State Key Laboratory of Biomembrane and Membrane Biotechnology, Institute of Zoology, Chinese Academy of Sciences, Beijing, China.
Ann N Y Acad Sci. 2010 Jul;1201:84-95. doi: 10.1111/j.1749-6632.2010.05632.x.
We examined the intrinsic relation between two interdependent and interacted processes, namely, chemiosmotic energy coupling partition and redox signaling involved in mitochondrial respiration. The following aspects of research were conducted and discussed: generation sites and release sidedness of superoxide from the Q cycle of complex III of the mitochondrial respiratory chain; the different physiological roles of PMF components, DeltaPsi and DeltapH (DeltapH(S)), of the Q cycle in mitochondrial superoxide generating and partitioning; and direct feedback effects of Q cycle-derived O(2)(-) on PMF energy partition through its interaction with protons in DeltapH(S) to form HO(2)(), leading to decreasing DeltapH(S) and ATP synthesis due to its increasing effects of basic proton leak of mitochondria.

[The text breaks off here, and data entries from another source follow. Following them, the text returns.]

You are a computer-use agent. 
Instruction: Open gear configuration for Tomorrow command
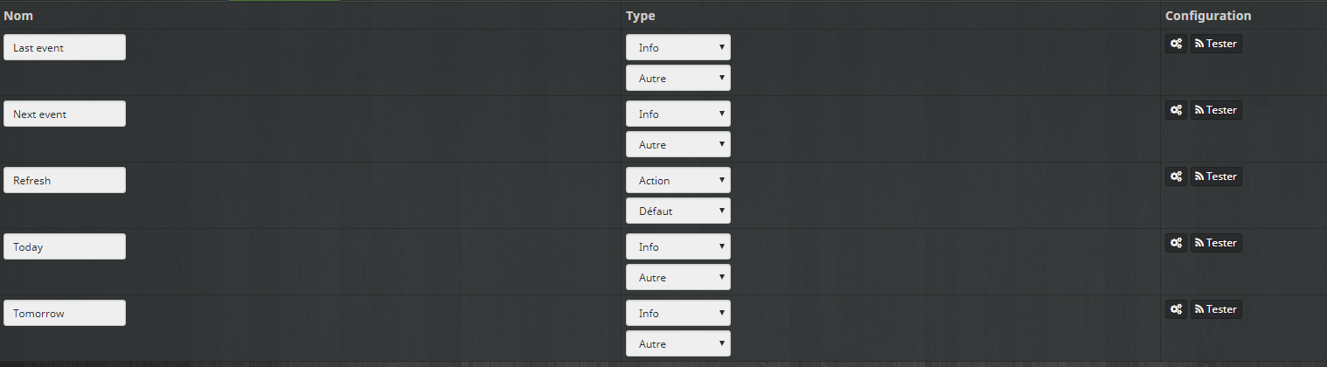click(x=1177, y=309)
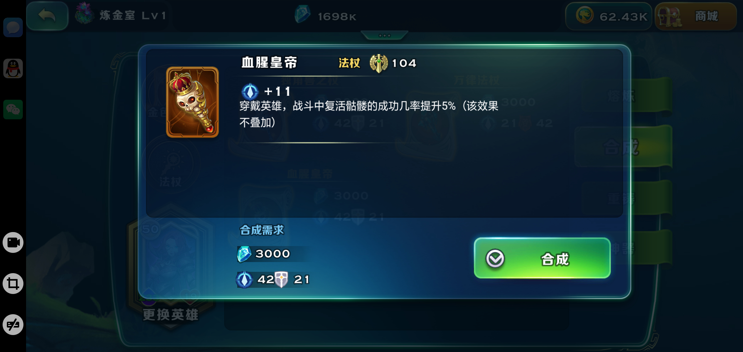Tap the sword power rating icon 104

click(x=379, y=63)
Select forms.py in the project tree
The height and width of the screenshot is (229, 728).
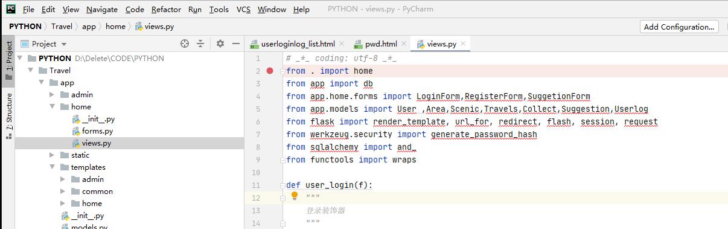click(x=97, y=131)
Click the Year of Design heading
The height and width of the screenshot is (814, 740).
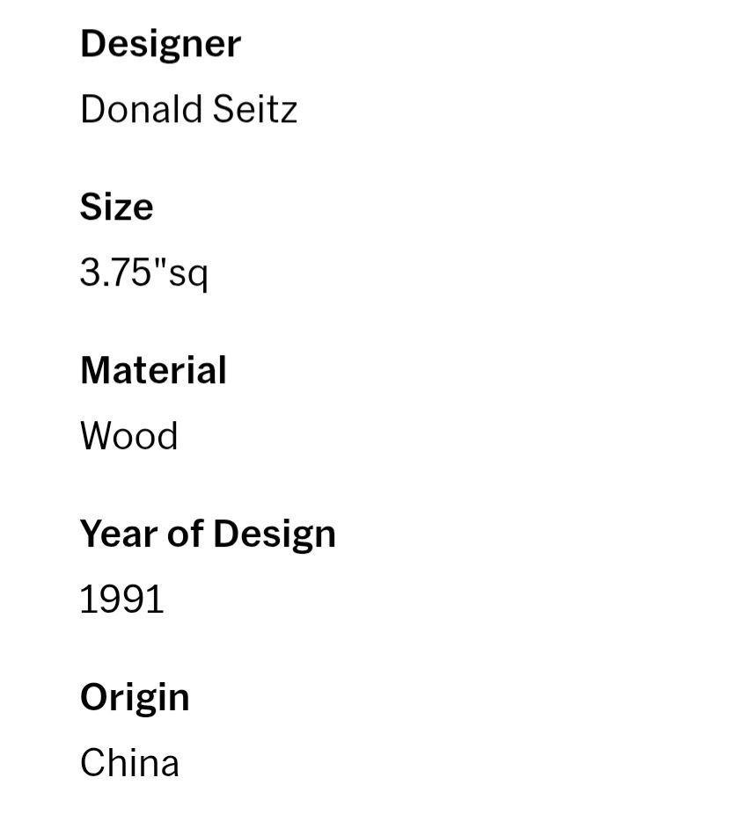(208, 534)
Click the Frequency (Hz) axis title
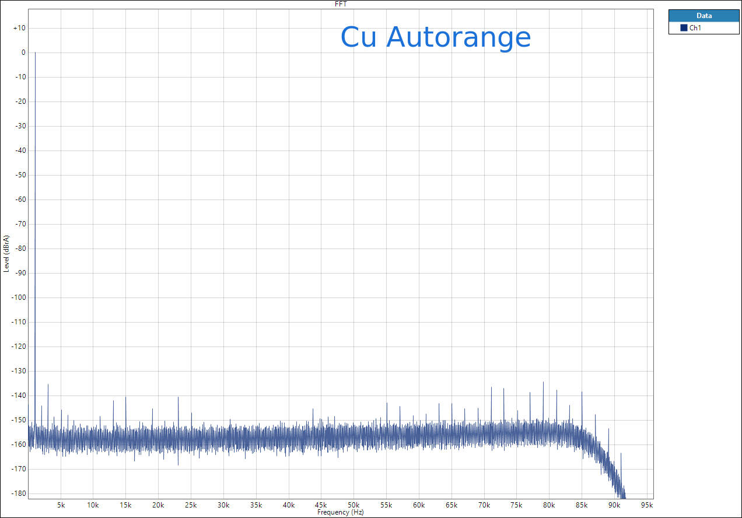This screenshot has width=742, height=518. point(341,512)
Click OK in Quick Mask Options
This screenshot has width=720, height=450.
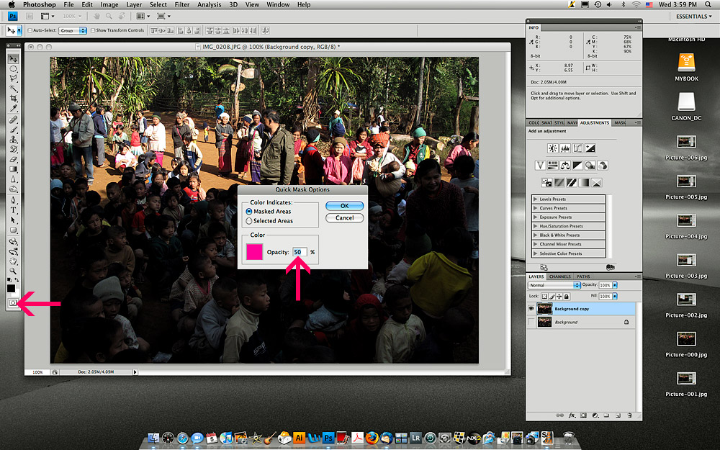click(344, 206)
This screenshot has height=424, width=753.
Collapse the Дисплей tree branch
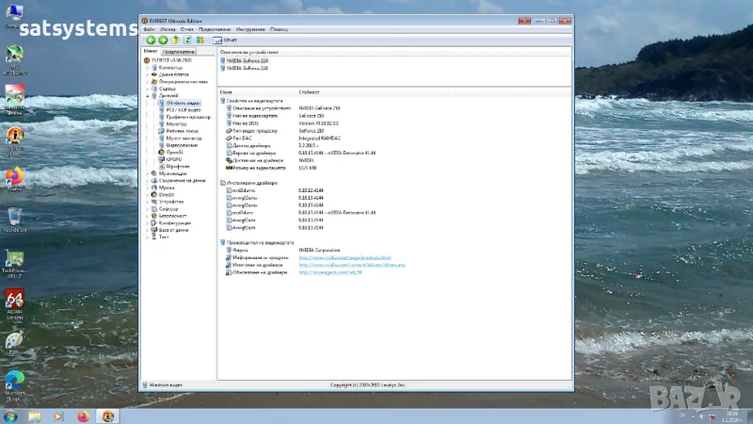(147, 95)
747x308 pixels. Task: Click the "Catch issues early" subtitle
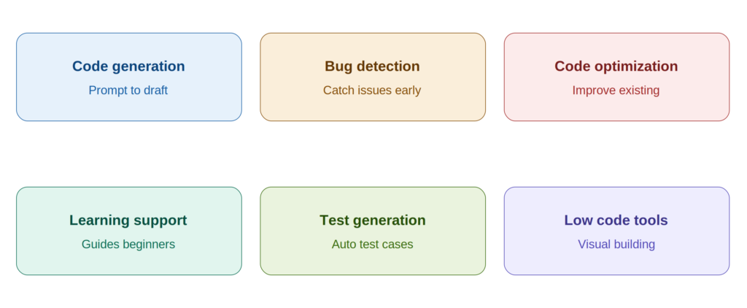pyautogui.click(x=372, y=90)
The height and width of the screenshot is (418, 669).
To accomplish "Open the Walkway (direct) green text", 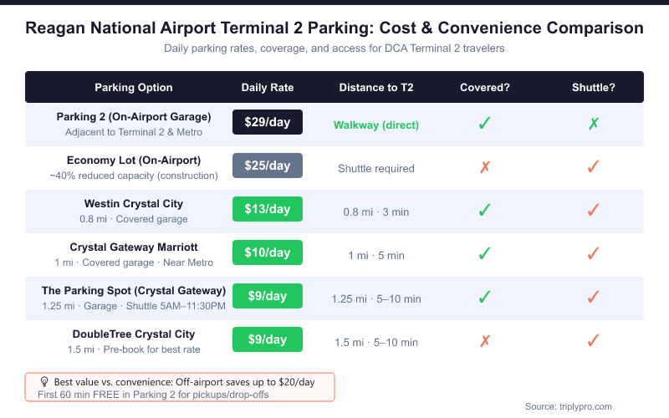I will (376, 125).
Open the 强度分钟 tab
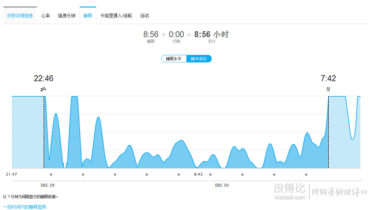The width and height of the screenshot is (373, 210). (67, 15)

The present experimental data give new evidence for our hypothesis of reactive oxygen species cycle cooperation with Q cycle and H(+) cycle in respiratory chain in keeping PMF energy partition and its equilibrium with redox signaling regulation of mitochondrial respiration.
我们研究了两个相互依存和相互作用的过程之间的内在关系,即参与线粒体呼吸的化学渗透能量偶联分配和氧化还原信号。进行并讨论了以下研究方面:来自线粒体呼吸链复合物 III 的 Q 循环中超氧化物的产生部位和释放偏向性;Q 循环中 PMF 成分(DeltaPsi 和 DeltapH(DeltapH(S)))在生成和分配线粒体超氧化物中的不同生理作用;以及 Q 循环衍生的 O(2)(-)通过与 DeltapH(S)中的质子相互作用形成 HO(2)(),对 PMF 能量分配的直接反馈效应,导致 DeltapH(S)和 ATP 合成减少,因为它增加了线粒体的基本质子漏的影响。本实验数据为我们的假设提供了新的证据,即活性氧物质循环与呼吸链中的 Q 循环和 H(+)循环合作,以保持 PMF 能量分配及其与线粒体呼吸的氧化还原信号调节的平衡。